You will need cabal or stack if you don't already have one of them.

Tutorial:

The setup:

cat > patients << EOF
Bob Smith
Jane Doe
John Smith
Carol Carell
EOF

cat > has_cold << EOF
Jane Doe
John Smith
EOF

cat > has_mumps << EOF
Jane Doe
Carol Carell
EOF

Simple usage (sets)

cat - Set Union (and Deduplication)

Sick patients:

$ smap cat has_cold has_mumps
Jane Doe
John Smith
Carol Carell

You can also use - instead of a filename to represent stdin/stdout. (This works for any command.)

$ cat has_cold | smap cat - has_mumps
Jane Doe
John Smith
Carol Carell

If you don't provide any arguments, cat will assume you mean stdin.

$ cat has_cold has_mumps | smap cat
Jane Doe
John Smith
Carol Carell

sub - Set subtraction

Healthy patients:

$ smap sub patients has_cold has_mumps
Bob Smith

int - Set intersection

Patients with both a cold and mumps:

$ smap int has_cold has_mumps
Jane Doe

It's worth noting that both int and sub treat their first argument as a stream, not a set. This means that they won't deduplicate values from their first argument.
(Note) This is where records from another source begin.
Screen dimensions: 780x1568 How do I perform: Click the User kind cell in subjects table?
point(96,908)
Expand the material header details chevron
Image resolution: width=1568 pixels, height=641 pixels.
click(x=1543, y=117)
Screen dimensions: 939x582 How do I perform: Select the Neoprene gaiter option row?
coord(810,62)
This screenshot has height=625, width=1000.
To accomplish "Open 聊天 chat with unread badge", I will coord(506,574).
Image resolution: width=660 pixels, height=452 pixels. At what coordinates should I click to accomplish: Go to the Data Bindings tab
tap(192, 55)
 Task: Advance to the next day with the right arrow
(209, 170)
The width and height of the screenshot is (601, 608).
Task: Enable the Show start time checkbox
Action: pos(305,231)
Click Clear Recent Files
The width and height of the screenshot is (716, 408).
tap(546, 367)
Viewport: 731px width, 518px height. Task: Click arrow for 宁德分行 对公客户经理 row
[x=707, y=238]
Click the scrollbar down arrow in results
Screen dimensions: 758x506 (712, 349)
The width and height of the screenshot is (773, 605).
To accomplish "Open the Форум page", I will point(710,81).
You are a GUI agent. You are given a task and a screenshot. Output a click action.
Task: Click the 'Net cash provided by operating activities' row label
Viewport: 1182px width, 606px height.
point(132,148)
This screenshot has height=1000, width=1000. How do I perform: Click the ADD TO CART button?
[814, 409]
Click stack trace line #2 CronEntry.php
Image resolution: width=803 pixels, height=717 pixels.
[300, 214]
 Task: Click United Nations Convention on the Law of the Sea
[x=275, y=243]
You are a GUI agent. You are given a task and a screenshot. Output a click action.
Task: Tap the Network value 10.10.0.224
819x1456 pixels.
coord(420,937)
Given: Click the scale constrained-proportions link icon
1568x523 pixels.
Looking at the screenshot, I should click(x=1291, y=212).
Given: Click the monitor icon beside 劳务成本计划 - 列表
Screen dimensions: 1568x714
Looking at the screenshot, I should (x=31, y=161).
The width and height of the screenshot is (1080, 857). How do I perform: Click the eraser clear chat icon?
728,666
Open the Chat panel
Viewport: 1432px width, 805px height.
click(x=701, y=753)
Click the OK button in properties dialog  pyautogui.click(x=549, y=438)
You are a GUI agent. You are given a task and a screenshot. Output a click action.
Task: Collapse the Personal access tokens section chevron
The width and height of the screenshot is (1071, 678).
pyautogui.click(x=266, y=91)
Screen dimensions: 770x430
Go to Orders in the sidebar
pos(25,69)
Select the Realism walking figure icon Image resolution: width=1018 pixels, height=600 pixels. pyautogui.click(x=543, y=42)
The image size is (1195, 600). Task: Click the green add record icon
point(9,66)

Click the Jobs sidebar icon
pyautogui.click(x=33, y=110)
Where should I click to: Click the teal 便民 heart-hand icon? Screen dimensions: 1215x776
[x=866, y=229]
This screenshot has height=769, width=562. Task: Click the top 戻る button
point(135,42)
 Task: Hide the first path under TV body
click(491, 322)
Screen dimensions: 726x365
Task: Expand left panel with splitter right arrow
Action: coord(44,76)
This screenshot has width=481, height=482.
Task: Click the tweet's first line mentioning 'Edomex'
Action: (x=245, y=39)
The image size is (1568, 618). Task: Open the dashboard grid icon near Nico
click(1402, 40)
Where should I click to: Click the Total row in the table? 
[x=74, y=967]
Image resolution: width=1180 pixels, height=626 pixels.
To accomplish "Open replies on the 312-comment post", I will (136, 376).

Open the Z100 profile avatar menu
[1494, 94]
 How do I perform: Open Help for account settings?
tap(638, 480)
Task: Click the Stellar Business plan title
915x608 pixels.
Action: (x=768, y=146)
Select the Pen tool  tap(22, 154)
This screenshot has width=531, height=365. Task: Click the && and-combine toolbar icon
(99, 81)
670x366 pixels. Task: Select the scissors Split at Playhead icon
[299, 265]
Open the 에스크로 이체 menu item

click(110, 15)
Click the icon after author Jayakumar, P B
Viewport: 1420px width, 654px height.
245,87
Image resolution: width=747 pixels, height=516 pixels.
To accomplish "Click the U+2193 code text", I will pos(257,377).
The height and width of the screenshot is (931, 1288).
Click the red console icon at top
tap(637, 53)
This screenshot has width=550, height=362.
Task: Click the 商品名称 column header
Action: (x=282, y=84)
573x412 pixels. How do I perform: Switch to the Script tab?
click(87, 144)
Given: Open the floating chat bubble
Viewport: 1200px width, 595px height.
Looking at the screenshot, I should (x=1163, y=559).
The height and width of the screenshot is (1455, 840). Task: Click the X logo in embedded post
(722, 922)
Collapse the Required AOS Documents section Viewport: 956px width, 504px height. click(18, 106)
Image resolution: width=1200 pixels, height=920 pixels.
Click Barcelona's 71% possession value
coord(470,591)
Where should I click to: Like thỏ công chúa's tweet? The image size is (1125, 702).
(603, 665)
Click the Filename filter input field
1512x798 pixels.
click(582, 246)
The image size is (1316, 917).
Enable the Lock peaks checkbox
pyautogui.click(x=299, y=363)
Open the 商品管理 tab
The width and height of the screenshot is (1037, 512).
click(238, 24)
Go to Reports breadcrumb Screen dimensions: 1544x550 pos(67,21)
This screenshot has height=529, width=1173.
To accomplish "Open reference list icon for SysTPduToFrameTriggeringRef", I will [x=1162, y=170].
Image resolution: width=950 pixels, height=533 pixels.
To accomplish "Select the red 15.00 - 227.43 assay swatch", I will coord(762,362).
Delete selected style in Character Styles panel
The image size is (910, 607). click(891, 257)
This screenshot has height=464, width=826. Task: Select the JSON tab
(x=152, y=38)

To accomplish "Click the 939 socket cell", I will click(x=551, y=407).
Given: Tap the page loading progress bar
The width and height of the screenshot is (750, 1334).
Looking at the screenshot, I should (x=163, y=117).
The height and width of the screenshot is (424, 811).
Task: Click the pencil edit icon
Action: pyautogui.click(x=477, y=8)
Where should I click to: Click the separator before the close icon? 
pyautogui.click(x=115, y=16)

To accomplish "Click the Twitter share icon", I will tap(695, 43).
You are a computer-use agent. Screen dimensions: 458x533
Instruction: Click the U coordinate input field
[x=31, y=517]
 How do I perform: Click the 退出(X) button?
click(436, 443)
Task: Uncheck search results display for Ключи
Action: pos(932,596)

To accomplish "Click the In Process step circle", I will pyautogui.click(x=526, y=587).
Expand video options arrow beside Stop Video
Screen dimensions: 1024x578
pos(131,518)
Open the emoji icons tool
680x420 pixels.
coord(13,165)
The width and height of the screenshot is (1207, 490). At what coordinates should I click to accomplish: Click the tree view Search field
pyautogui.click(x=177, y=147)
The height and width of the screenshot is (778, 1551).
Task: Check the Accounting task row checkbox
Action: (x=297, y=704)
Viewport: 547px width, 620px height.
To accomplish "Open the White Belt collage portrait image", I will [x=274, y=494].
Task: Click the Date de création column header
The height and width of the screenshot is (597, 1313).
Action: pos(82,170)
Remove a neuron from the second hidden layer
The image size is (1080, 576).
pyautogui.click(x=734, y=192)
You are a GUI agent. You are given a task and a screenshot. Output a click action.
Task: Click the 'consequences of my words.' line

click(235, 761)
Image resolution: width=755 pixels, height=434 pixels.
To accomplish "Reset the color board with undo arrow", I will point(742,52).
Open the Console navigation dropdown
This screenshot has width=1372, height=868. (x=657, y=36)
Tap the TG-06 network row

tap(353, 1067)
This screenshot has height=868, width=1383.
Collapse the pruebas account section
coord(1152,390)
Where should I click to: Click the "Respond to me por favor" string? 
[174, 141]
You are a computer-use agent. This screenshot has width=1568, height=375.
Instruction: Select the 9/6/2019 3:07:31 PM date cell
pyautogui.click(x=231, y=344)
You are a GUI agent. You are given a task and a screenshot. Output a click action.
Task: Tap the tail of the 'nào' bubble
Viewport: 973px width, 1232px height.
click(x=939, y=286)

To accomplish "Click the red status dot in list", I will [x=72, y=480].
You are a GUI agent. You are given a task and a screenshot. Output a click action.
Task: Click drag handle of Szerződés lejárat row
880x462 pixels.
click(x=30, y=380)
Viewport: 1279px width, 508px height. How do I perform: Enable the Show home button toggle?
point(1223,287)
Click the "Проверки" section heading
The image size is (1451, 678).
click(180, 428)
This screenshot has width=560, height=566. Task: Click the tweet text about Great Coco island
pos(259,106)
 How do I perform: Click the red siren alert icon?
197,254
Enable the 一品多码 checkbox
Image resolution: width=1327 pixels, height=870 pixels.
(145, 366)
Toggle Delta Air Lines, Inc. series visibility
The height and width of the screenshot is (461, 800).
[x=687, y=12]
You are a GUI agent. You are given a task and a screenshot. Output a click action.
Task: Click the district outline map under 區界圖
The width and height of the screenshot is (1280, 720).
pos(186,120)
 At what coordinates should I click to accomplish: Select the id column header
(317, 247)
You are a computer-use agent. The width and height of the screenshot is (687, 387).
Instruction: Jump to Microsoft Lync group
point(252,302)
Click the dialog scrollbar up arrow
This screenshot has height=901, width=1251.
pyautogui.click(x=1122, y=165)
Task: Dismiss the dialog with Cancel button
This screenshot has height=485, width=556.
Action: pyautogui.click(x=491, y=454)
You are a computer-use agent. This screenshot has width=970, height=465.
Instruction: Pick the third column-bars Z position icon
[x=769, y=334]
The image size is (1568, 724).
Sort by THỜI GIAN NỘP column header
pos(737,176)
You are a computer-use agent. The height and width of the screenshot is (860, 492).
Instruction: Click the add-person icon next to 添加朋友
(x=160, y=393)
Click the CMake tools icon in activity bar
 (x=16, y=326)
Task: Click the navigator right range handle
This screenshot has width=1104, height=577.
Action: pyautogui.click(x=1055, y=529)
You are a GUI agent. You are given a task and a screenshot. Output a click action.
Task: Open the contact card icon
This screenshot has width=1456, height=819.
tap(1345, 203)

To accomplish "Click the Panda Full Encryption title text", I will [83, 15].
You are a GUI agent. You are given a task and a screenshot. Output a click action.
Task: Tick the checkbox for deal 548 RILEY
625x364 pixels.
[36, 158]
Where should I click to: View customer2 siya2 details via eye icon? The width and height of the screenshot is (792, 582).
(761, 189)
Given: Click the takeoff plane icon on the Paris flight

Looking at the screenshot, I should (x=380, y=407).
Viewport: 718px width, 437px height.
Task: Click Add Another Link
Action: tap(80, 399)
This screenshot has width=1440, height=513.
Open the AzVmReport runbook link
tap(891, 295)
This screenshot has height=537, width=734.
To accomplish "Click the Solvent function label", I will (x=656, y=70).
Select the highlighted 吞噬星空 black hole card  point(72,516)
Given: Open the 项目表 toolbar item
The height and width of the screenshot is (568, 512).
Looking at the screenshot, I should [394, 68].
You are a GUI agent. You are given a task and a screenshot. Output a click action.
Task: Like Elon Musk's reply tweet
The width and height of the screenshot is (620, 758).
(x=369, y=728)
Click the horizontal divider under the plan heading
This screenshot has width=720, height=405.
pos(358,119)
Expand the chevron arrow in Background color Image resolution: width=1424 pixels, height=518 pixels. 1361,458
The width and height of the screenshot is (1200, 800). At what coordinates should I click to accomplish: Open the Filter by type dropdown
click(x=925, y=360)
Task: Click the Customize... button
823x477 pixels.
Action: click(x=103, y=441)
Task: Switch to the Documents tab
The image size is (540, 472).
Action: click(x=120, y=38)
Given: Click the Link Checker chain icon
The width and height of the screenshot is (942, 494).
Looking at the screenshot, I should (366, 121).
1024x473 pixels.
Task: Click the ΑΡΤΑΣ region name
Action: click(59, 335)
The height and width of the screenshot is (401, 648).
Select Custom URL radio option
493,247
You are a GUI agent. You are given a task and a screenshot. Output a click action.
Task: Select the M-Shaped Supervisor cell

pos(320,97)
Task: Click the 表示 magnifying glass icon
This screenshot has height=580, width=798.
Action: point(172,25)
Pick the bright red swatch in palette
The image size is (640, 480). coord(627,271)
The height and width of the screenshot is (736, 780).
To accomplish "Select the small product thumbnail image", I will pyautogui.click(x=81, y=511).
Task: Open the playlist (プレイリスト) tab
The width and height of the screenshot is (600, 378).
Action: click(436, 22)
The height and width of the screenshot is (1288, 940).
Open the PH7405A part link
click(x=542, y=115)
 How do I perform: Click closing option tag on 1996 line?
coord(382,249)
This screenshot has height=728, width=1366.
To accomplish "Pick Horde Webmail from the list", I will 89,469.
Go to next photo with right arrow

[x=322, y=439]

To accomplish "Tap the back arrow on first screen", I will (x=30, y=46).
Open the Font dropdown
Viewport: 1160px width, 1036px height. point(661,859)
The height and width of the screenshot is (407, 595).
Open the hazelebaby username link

In practice you will find that this is the most useful arrangement. You can always use smap cat to turn a stream into a set.

To put this all together, let's find patients who only have a cold or mumps, but not both:

$ smap sub <(smap cat has_cold has_mumps) <(smap int has_cold has_mumps)
Carol Carell
John Smith

If you haven't seen the <(command) syntax before, it's a very useful shell tool called process substitution.

Advanced usage (maps)

When using smap with sets, the behavior is pretty straightforward. It gets a bit more complicated when dealing with maps.

If you provide smap with a filepath, it will construct a map where the keys equal the values. (This is equivalent to a set). If you pass in +file1,file2 as an argument, smap will construct a map using lines from file1 as keys and lines from file2 as values.

We can get a list of patient last names using cut -f 2 -d ' ' <patient file>

Pick one patient from each family:

$ smap cat +<(cut -f 2 -d ' ' patients),patients
Bob Smith
Jane Doe
Carol Carell

To understand the above:

  • <(cut -f 2 -d ' ' patients) gets a list of all the patients' last names and creates a pipe containing this list.
  • +<(cut -f 2 -d ' ' patients),patients constructs a stream where the keys are the last names and the values are the whole names.

cat deduplicates by key, so if we see a second (or third, or fourth, etc.) person from a given family we don't print them out.

Patients who have family members with a cold:

$ smap int +<(cut -f 2 -d ' ' patients),patients <(cut -f 2 -d ' ' has_cold)
Bob Smith
Jane Doe
John Smith

To understand the above:

  • <(cut -f 2 -d ' ' patients) gets a list of all the patients' last names.
  • +<(cut -f 2 -d ' ' patients),patients constructs a stream where the keys are the last names and the values are the whole names.
  • <(cut -f 2 -d ' ' has_cold) gets a list of family names of everyone who has a cold.

So int is filtering the first argument (treated as a key,value stream) by the keys present in the second argument.

Approximate mode

If you're processing lots of lines and running up against memory limits, you can use the --approximate or -a option to keep track of a 64-bit hash of each line instead of the entire line. You can also use --approx-with-key or -k if you want to specify the SipHash key.